My winter project is setting up my boat for electric only lakes. Right now my setup includes a transom and bow mount motor that has a battery dedicated for each. For the fish finder, nav lights and bilge I'm thinking of adding a third, smaller battery just for the electronics. Wondering if anyone has a setup like this and if so, what size battery do you use for this? I'm thinking that the battery does not have to be as large as the ones for my trolling motors so maybe a motorcycle battery? Something else?

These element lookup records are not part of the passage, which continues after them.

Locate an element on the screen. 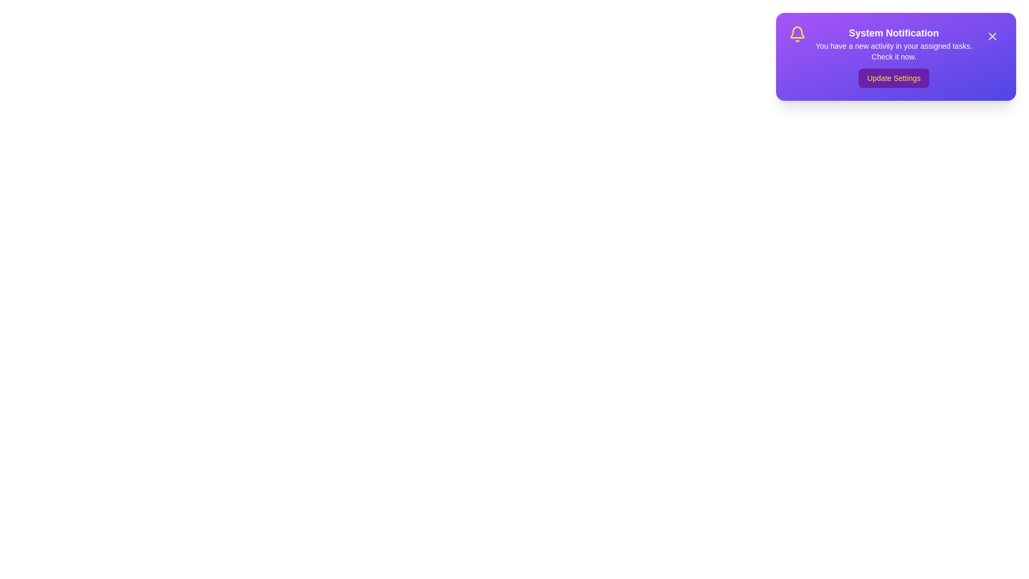 The height and width of the screenshot is (579, 1029). the notification icon to interact with it is located at coordinates (797, 34).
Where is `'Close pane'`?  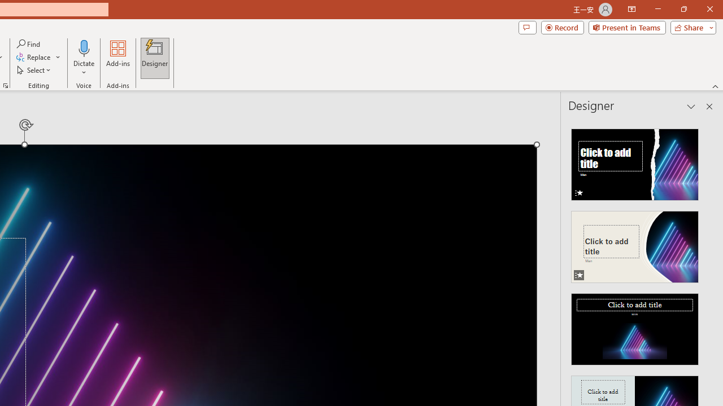 'Close pane' is located at coordinates (709, 107).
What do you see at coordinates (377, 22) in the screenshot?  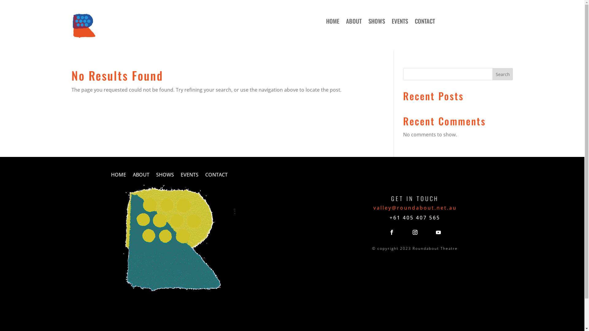 I see `'SHOWS'` at bounding box center [377, 22].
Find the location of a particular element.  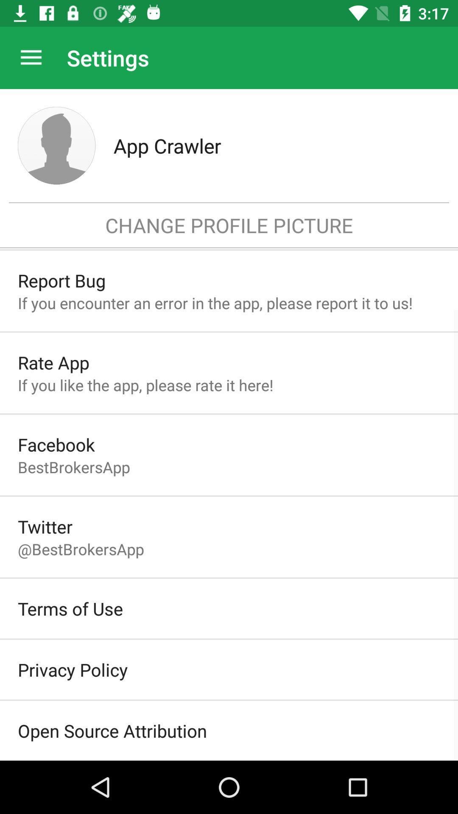

the item next to app crawler is located at coordinates (56, 145).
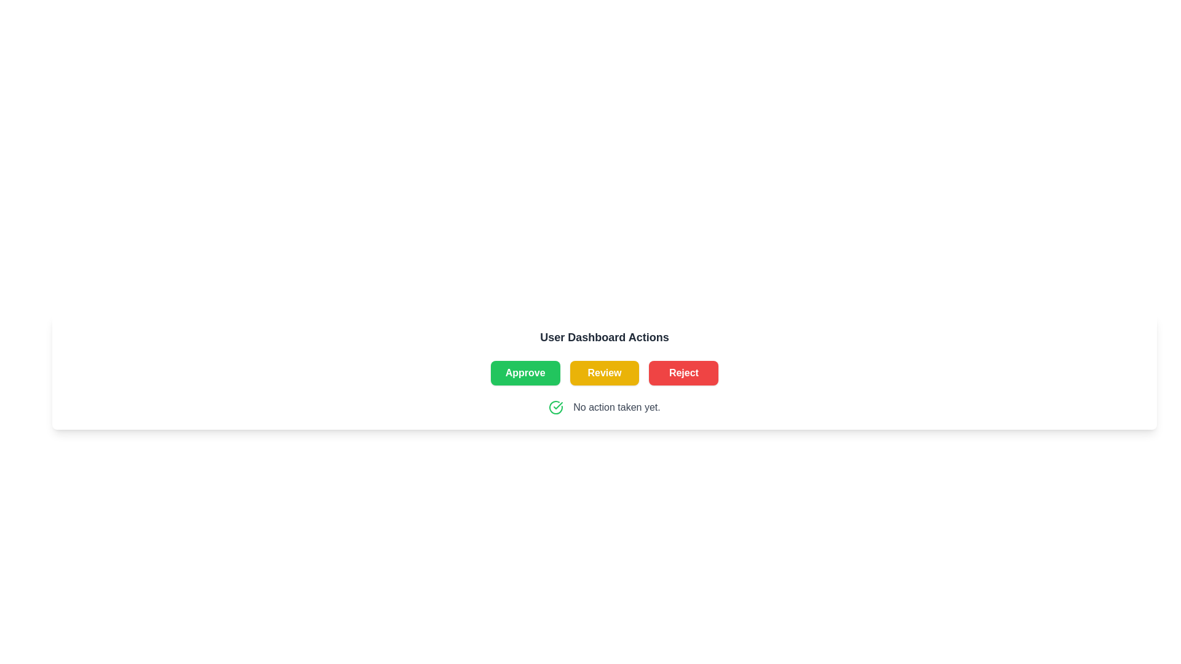 This screenshot has width=1181, height=664. Describe the element at coordinates (605, 408) in the screenshot. I see `the status message element that displays a green checkmark icon followed by the text 'No action taken yet.' located at the bottom of the 'User Dashboard Actions' panel` at that location.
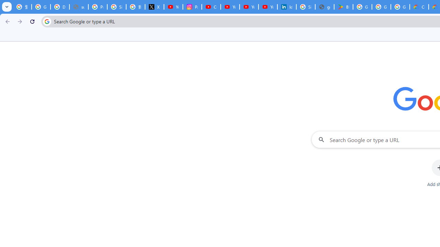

Any and all suggestions welcome!


----------



## mrdrh99 (Nov 8, 2016)

While I still have my outboard on, I have a bow and transom mount trolling motors that share one battery, and my electronics are all on a 17ah battery. Never had any trouble, and often I find that I never crank the outboard.


----------



## CedarRiverScooter (Nov 8, 2016)

I have a wheelchair battery (AGM) that I bought for powering a trolling motor. It is compact, but has much better capacity than a motorcycle battery. Still use it in my jetjon. FWIW


----------



## abevelheimer (Jan 17, 2017)

I plan to make my 12ft jon boat a electric only due to the fact i'll use it primarily on small lakes and ponds that only have a 5mph speed limit on the water so I plan to run at least 2 deep cycle marine batteries and for my electronics I plan to run a battery jumper that you use on cars ect I already have one and I rarely use it so its kind of a waste to let it just sit and rot the 2 batteries will run the trolling motor I plan to put a switch from one battery to the other so when the one battery dies I can ake it back to the dock


----------